Mr. Laughlin finishes writing whatever will be his last recorded words, tucks the notebook in his desk drawer, and stands. “I’m not making you do anything, Gretchen. I offered to take a look at your essay and offered to meet you on my time. You chose to accept my offer.”
“Whatever,” Gretchen says, the universal word for a teenager’s unsuccessful attempt at indifference.
He crosses the room slowly, a ballet he wants to extend, a symphony he wants to drive to climax, then drops into the beanbag chair opposite her.
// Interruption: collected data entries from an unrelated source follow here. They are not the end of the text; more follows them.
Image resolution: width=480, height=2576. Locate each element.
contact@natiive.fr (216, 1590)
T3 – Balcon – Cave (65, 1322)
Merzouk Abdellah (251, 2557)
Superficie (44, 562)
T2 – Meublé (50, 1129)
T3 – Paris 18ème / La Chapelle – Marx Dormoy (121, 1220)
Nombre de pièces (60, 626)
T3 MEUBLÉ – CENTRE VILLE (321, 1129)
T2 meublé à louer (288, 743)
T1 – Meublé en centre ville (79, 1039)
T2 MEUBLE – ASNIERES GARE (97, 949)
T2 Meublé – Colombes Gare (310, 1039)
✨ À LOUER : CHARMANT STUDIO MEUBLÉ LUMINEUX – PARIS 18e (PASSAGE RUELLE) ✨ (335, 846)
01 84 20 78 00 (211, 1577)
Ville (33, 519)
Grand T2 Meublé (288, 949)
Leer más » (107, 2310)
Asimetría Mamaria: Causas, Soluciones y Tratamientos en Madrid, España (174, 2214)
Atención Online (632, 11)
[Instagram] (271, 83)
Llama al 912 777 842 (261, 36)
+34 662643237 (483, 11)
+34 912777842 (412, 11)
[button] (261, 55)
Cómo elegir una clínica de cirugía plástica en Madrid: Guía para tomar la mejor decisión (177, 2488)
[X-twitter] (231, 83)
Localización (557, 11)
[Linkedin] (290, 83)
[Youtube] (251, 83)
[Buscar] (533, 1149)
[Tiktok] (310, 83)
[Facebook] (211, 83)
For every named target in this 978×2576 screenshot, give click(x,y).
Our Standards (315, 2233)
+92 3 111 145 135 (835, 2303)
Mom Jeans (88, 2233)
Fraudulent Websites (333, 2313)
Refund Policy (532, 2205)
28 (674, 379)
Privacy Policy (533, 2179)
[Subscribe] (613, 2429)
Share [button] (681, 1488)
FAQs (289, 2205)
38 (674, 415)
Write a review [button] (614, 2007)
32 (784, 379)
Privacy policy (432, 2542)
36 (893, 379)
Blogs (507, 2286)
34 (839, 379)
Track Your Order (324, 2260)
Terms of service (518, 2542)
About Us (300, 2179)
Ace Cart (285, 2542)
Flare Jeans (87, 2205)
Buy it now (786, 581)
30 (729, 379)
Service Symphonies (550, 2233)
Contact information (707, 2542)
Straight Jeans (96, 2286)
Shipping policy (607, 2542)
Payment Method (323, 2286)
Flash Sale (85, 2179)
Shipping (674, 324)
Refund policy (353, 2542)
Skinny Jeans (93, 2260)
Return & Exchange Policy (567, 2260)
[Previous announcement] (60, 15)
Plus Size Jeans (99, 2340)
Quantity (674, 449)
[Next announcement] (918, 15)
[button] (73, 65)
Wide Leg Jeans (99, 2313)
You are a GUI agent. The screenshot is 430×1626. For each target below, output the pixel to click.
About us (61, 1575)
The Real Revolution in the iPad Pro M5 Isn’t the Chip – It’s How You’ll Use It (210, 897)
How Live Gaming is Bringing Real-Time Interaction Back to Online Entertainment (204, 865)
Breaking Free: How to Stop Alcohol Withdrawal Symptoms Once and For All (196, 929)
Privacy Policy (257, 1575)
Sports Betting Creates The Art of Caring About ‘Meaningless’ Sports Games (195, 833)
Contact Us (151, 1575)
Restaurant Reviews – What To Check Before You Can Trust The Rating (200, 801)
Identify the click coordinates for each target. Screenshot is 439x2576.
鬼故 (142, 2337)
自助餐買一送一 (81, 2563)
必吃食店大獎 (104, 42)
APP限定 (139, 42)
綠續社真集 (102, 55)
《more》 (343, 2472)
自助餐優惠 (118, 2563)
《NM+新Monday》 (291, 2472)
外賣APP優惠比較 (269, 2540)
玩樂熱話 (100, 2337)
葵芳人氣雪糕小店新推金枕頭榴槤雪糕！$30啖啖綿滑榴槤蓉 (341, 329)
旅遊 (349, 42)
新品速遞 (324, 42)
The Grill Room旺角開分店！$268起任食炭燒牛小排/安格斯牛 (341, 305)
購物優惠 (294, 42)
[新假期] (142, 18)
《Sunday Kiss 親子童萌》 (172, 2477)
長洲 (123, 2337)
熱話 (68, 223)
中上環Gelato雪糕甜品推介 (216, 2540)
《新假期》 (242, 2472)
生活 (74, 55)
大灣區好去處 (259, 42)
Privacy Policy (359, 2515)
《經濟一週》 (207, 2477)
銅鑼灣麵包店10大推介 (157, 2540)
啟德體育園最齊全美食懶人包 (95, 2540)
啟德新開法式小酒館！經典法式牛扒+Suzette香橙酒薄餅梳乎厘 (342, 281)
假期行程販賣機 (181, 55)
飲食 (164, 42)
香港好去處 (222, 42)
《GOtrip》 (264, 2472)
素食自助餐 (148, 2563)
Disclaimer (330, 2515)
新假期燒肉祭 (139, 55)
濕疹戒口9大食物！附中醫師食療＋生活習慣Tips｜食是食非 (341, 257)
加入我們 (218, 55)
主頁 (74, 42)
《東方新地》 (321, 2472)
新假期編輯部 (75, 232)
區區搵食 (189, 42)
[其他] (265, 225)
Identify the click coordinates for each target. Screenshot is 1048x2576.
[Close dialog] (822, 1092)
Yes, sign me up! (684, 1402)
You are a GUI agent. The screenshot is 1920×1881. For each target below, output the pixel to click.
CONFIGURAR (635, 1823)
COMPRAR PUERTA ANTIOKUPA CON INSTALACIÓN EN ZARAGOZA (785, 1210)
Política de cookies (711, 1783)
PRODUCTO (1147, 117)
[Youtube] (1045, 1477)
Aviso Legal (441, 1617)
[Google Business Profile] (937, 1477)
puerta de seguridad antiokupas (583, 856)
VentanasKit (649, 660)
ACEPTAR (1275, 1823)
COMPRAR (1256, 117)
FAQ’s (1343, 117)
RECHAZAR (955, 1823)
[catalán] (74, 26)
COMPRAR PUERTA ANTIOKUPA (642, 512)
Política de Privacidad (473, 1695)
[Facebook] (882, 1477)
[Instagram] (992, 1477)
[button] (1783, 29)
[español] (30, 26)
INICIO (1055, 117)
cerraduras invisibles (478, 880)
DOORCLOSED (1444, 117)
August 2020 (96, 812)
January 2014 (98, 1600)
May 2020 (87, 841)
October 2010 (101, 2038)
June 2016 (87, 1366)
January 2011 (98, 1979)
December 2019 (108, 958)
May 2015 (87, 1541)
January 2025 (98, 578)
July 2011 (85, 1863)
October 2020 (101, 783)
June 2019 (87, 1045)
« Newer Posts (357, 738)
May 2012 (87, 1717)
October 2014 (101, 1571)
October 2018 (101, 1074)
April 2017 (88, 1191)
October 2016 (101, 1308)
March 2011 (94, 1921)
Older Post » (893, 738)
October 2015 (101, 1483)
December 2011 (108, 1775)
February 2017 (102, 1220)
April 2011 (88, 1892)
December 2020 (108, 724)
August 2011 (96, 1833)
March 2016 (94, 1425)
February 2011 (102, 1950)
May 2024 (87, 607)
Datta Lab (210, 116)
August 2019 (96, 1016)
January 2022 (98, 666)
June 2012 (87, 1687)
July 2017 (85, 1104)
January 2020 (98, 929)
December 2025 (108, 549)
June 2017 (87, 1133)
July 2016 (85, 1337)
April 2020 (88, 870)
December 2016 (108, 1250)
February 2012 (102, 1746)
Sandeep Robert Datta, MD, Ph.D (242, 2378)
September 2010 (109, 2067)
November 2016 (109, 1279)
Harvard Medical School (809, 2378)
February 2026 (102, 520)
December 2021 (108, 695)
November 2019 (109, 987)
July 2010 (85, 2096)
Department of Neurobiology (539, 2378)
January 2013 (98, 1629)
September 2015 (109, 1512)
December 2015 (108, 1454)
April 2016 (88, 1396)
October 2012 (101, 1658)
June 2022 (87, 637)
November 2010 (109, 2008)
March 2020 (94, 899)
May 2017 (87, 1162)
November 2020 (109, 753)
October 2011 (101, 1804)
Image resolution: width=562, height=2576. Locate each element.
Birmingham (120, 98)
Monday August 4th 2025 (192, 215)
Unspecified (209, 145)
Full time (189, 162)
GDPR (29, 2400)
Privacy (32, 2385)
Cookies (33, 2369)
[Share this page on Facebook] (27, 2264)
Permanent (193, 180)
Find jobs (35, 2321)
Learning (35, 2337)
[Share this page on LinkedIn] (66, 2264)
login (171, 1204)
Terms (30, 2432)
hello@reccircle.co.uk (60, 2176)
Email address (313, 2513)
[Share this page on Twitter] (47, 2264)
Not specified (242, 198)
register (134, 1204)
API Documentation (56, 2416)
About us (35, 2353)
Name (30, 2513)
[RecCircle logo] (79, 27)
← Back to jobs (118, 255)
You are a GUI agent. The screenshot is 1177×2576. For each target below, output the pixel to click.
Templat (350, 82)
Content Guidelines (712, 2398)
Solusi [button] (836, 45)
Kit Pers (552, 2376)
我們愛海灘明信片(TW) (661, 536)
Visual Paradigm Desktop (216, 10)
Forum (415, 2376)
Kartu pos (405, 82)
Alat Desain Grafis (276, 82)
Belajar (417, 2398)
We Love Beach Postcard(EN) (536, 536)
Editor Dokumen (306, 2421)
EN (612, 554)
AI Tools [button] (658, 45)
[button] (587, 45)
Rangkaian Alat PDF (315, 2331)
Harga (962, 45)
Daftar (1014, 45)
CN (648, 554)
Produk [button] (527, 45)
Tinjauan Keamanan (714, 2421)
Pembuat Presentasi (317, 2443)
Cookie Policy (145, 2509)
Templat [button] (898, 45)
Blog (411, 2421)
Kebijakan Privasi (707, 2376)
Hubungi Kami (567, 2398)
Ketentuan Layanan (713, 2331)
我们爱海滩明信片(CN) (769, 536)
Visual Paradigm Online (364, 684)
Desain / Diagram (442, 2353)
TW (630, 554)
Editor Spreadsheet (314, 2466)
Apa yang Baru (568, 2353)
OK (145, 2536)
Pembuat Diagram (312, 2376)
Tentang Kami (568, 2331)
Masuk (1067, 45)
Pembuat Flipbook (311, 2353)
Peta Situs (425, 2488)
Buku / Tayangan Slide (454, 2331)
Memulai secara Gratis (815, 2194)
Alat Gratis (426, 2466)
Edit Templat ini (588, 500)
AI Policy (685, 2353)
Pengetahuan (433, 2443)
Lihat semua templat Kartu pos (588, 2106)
She pulls at her hair absently, a nervous tic, then sticks the tips into the corner of her mouth.
“Show it to me. The essay . . .” he offers, and my grip tightens on the scissors’ handle. He’s toying with her, he’s a shark circling, a monster in the closet, and I despise him, a feeling as familiar to me as an old friend.
The way I die is to hate.
She withdraws a journal from her backpack like the one he had at his desk and hands it to him. As he takes it, she holds on to her end, so they’re both touching it at the same time and poor Gretchen is playing with fire and is too dumb to realize it. She lets go, and Mr. Laughlin chuckles like rain beating on a tin roof. He clucks his tongue in an exaggerated tsk, tsk, and it’s all I can do to keep from sprinting across the room and burying these scissors handle deep into the base of his neck, splattering his gore all over her face, but that would be it for me and for some reason I can’t explain, my innate sense of self-preservation remains healthy. I’m going to kill him this morning, but I’m going to get away with it without any witnesses.